As noted in the Consultation, the FCA does not think, and the issuers should not assume, that this legitimate interest in connection with the preparation of financial reports will always be present. “By its nature, this legitimate interest is limited to situation in which the inside information emerges as part of the process of preparing a periodic financial report and is to be included in the report.” Accordingly, as stated in the Technical Note, issuers are responsible for an ongoing and case-by-case assessment of the existence of any such legitimate interest.
The Technical Note highlights the need for issuers to assess not only the existence of legitimate interest, but also whether the delay in disclosure of inside information may mislead the public as in such case, the inside information would need to be disclosed immediately. According to the ESMA guidance to which the FCA cites, a delay of disclosure is likely to mislead the public in a situation in which the inside information is “materially different” than that which the issuer has previously publicly announced or otherwise regards the fact that the issuer’s previously announced financial objectives are not likely to be met. In addition, the ESMA guidance suggests that a delay is likely to mislead the public if the inside information contrasts with market expectations, where such expectations are based on signals from the issuer.

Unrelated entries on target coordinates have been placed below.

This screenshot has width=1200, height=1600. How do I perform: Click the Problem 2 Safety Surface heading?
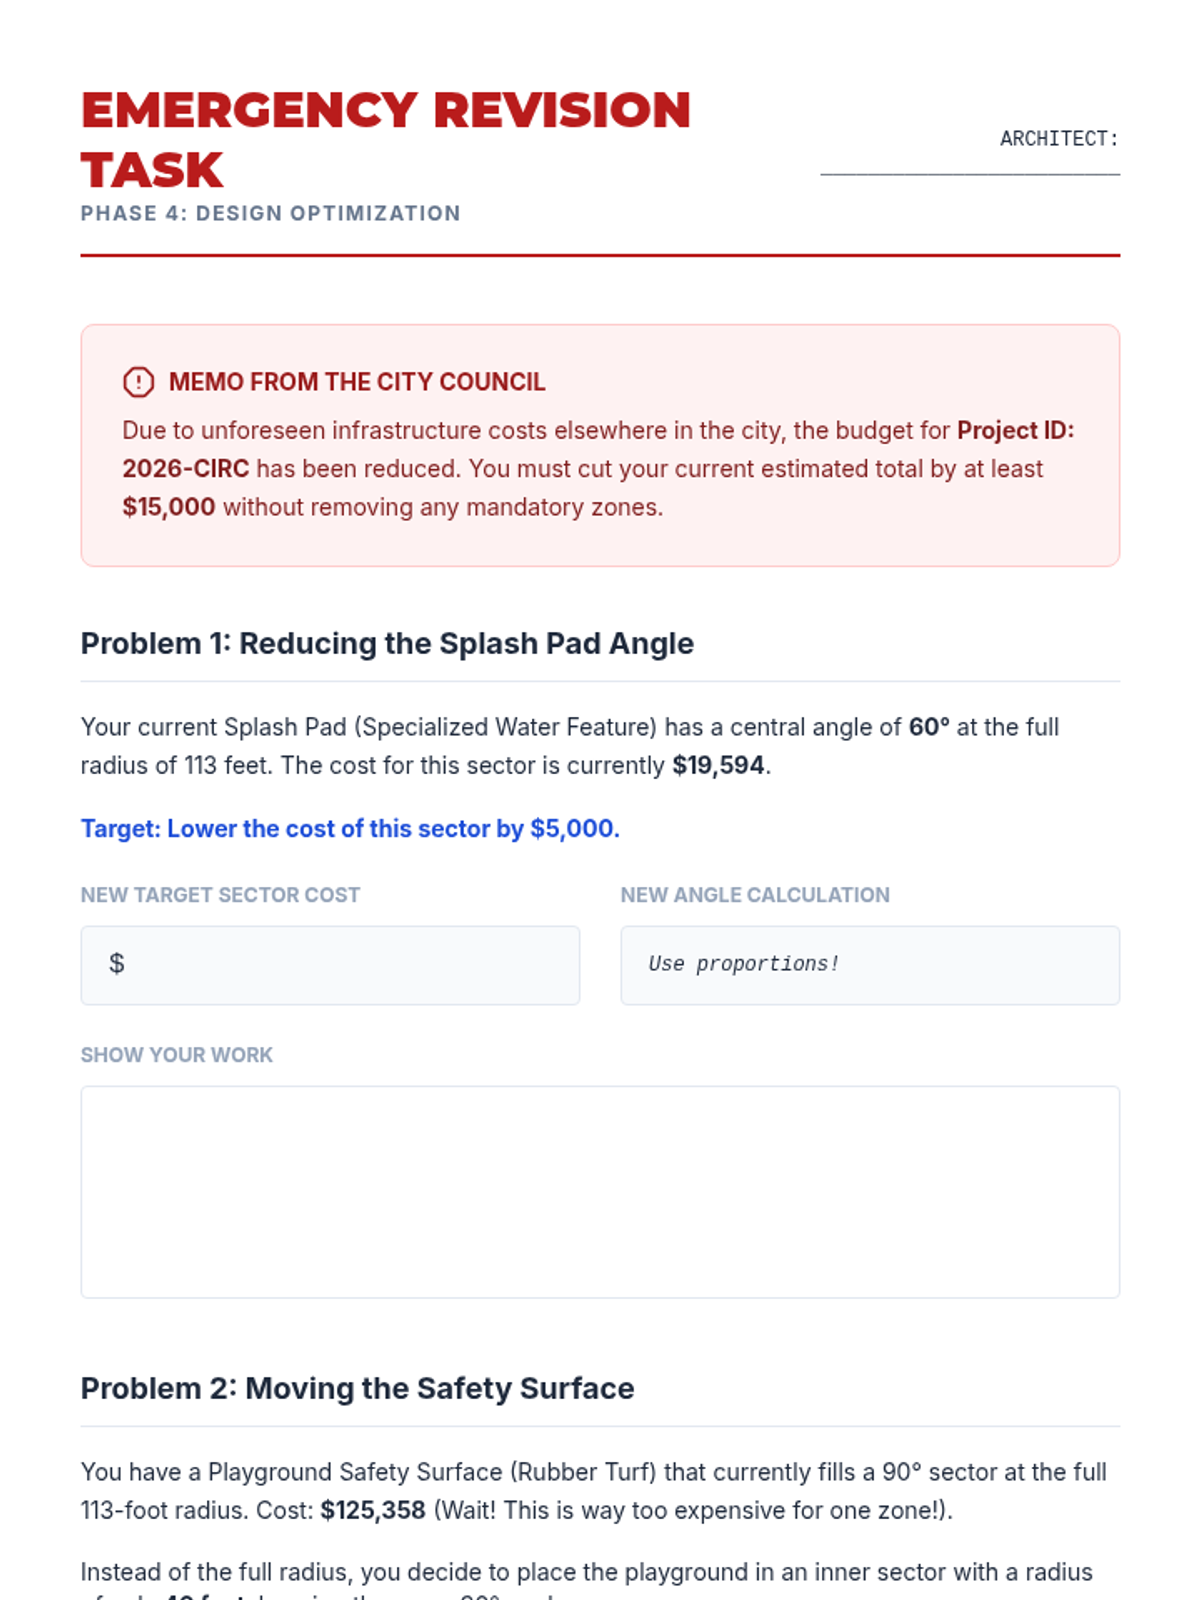click(x=357, y=1389)
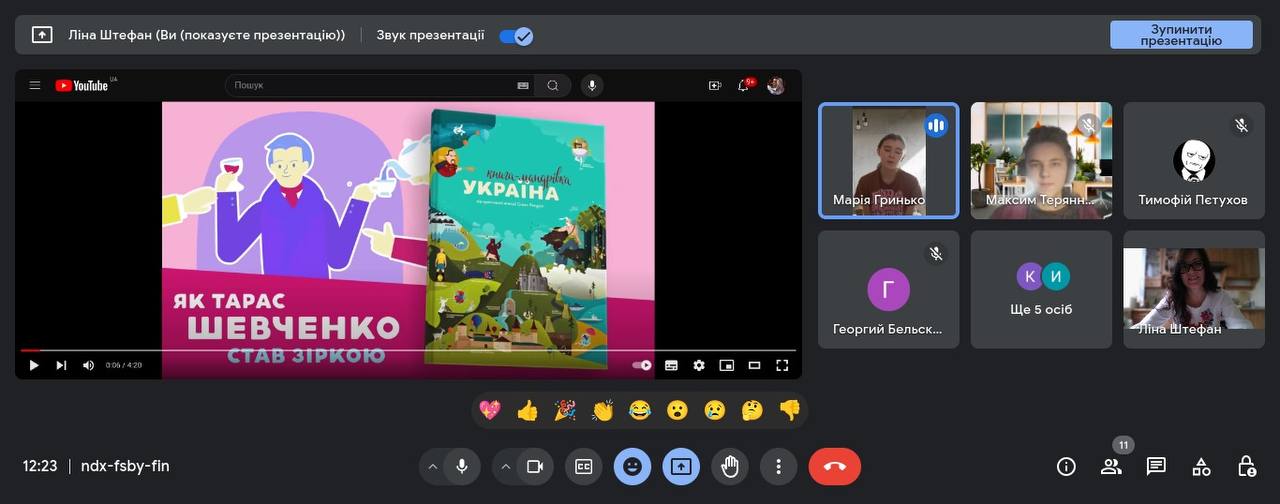
Task: Expand the microphone audio settings arrow
Action: [432, 466]
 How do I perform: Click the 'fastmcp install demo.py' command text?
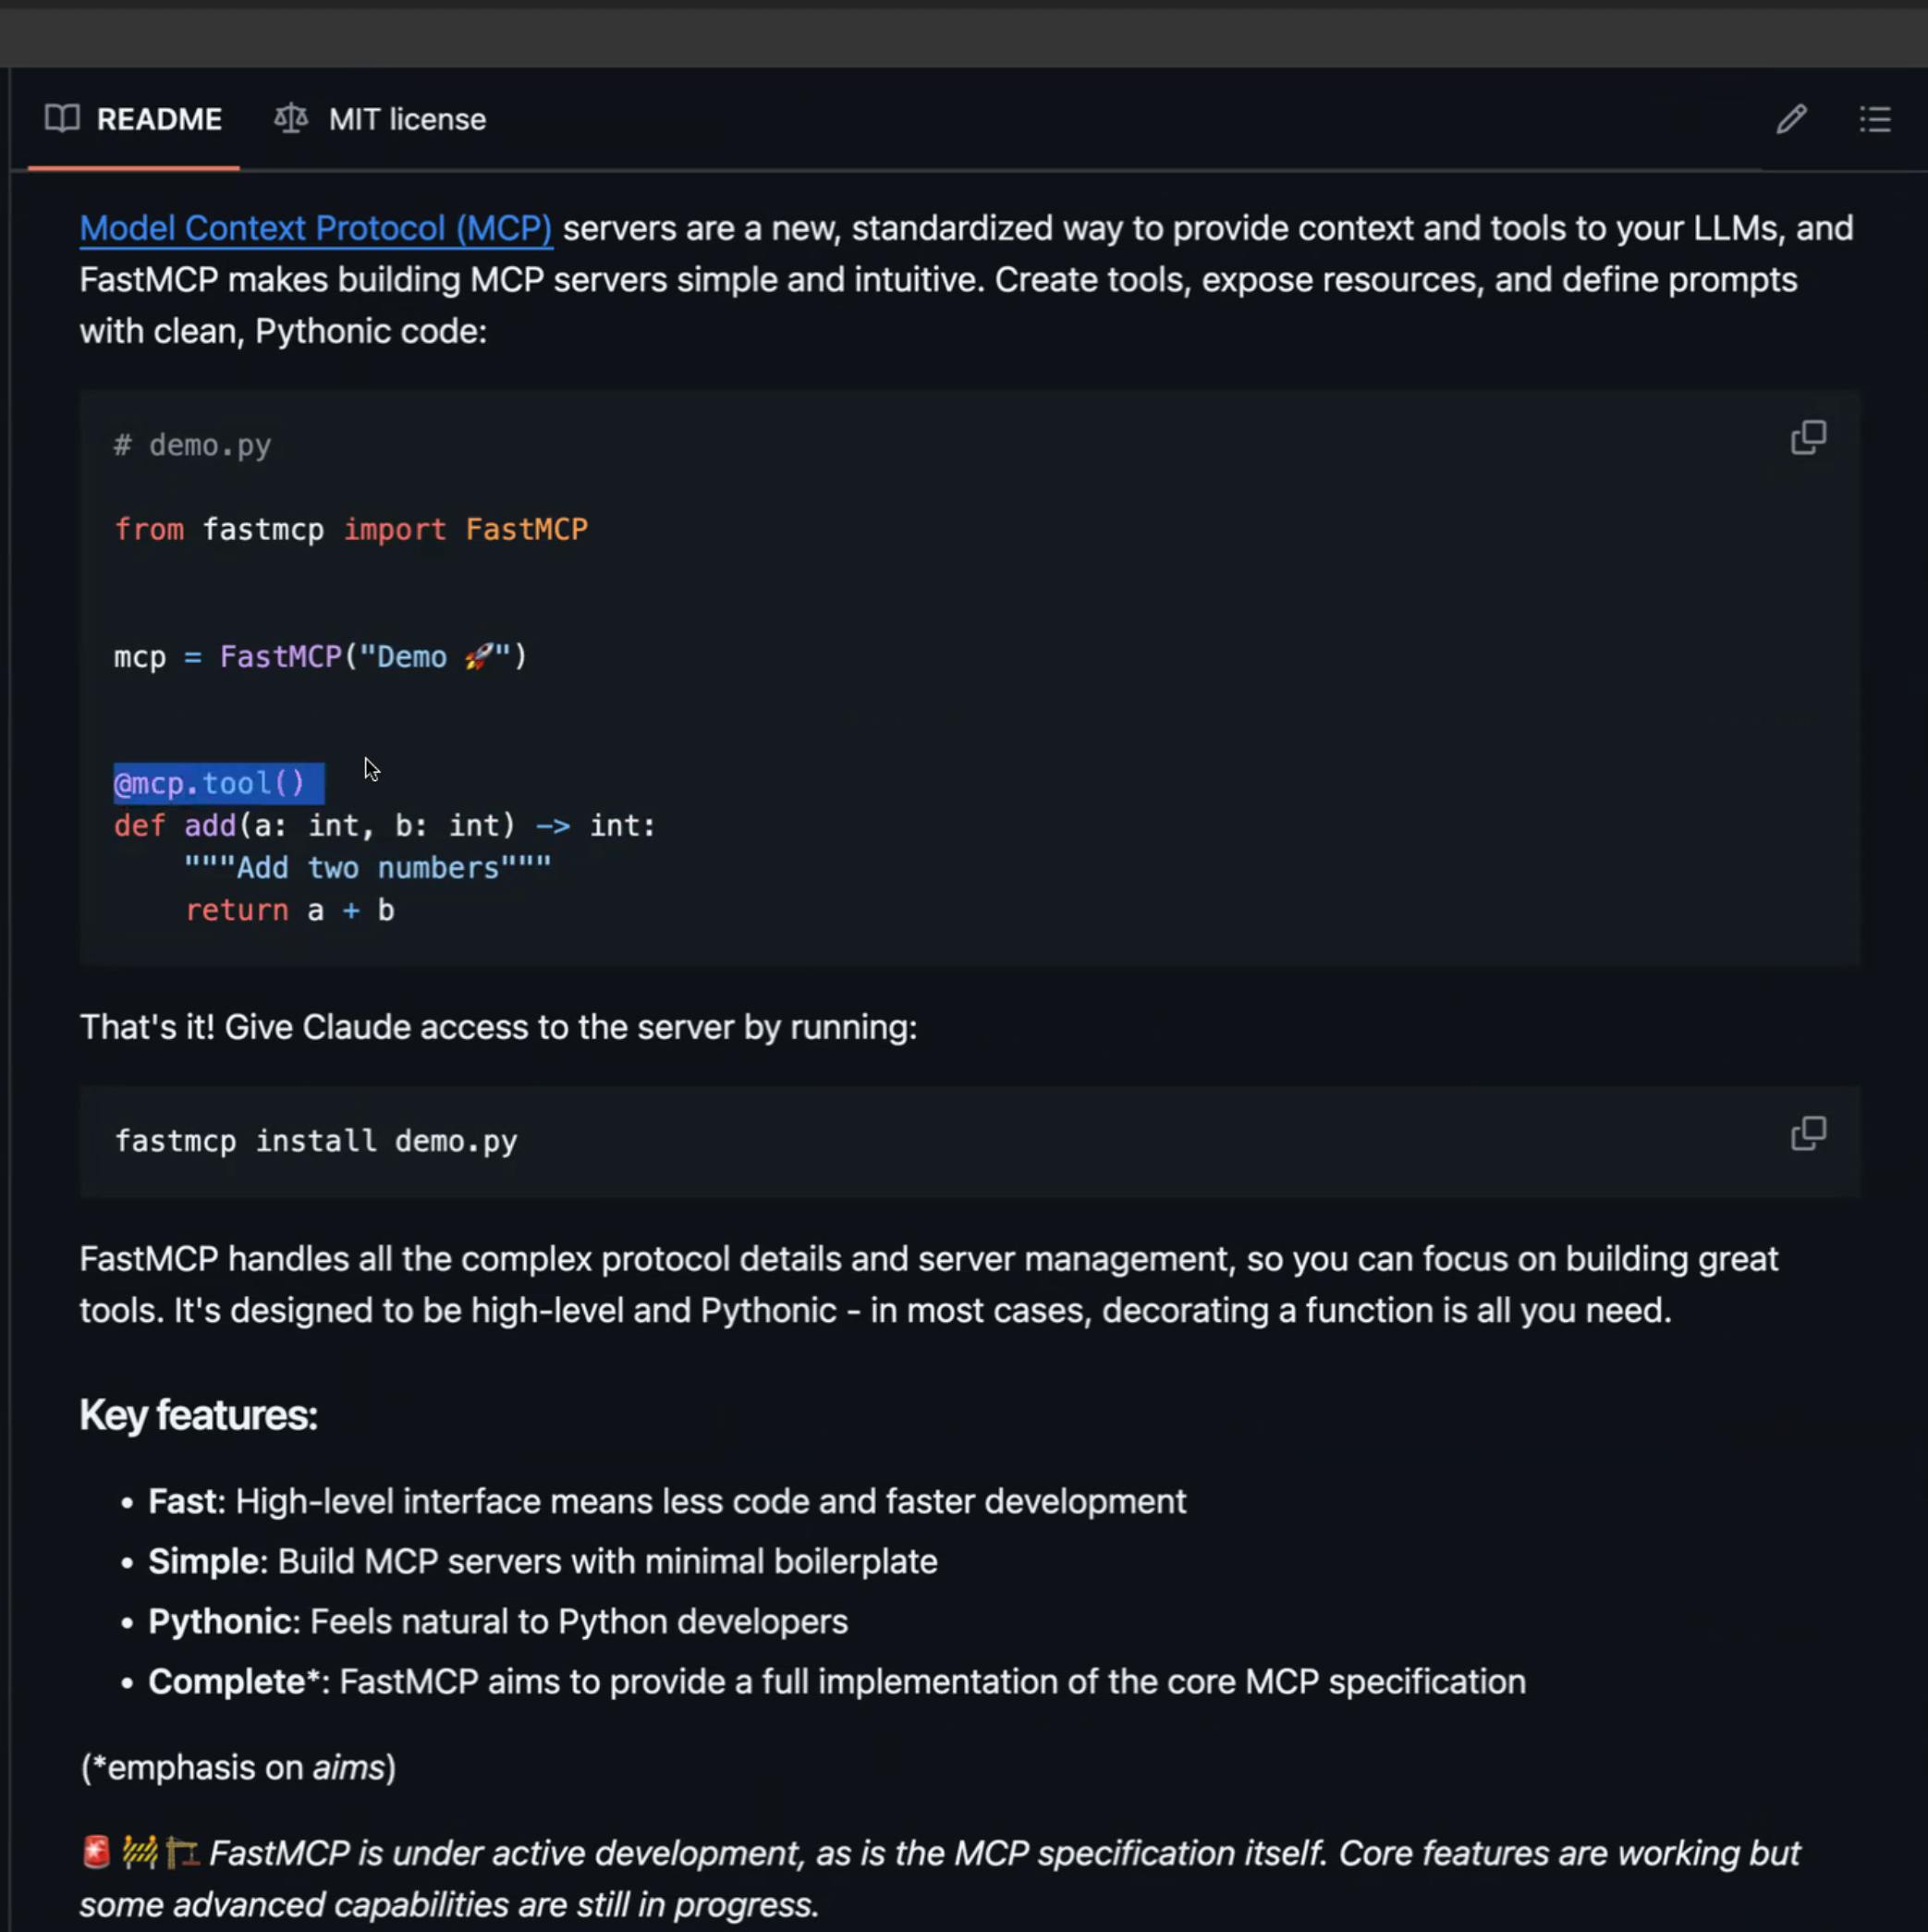(316, 1141)
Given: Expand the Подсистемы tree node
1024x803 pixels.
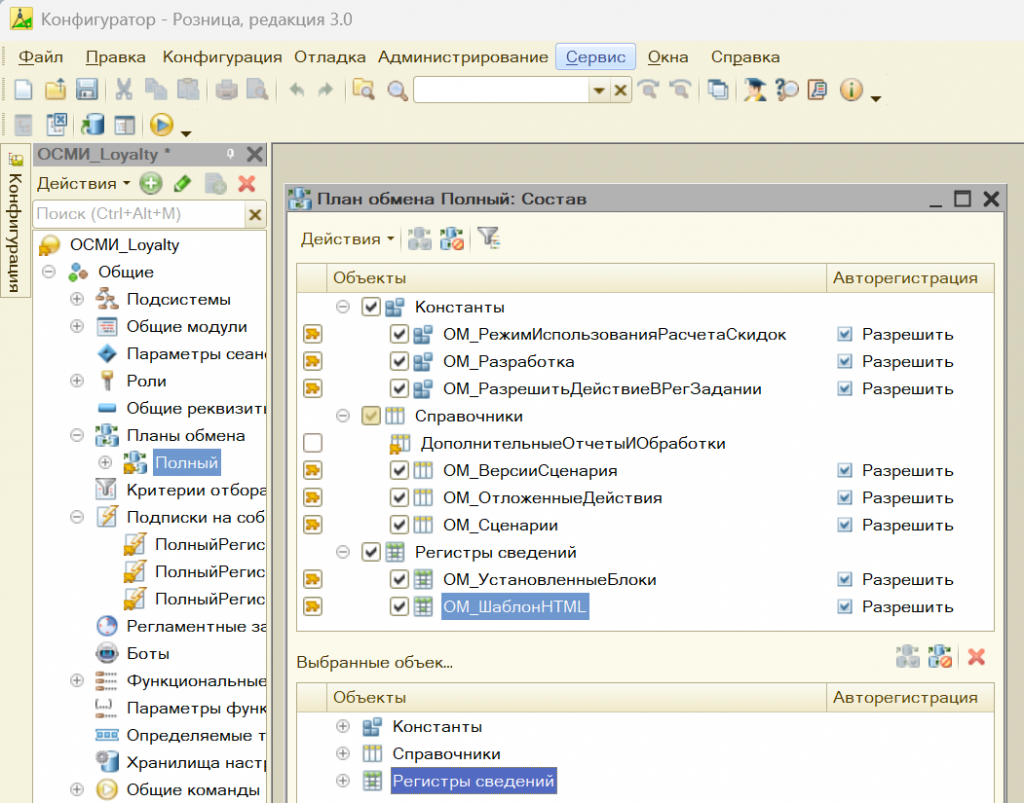Looking at the screenshot, I should click(77, 299).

The Technical Note reminds issuers of the obligation, following the delayed disclosure of inside information to the public, to immediately inform the competent authorities that there was a delay and to provide, upon request from competent authority, a written explanation of how the conditions permitting for delayed disclosure were met.
While the Consultation and the Technical Note cover pre-existing requirements, they do serve as a useful reminder that there may well be situations where delaying the disclosure of financial results until the scheduled release date could constitute a violation of MAR.
Securities practice management attorney Monika G. Kislowska contributed to this client memorandum.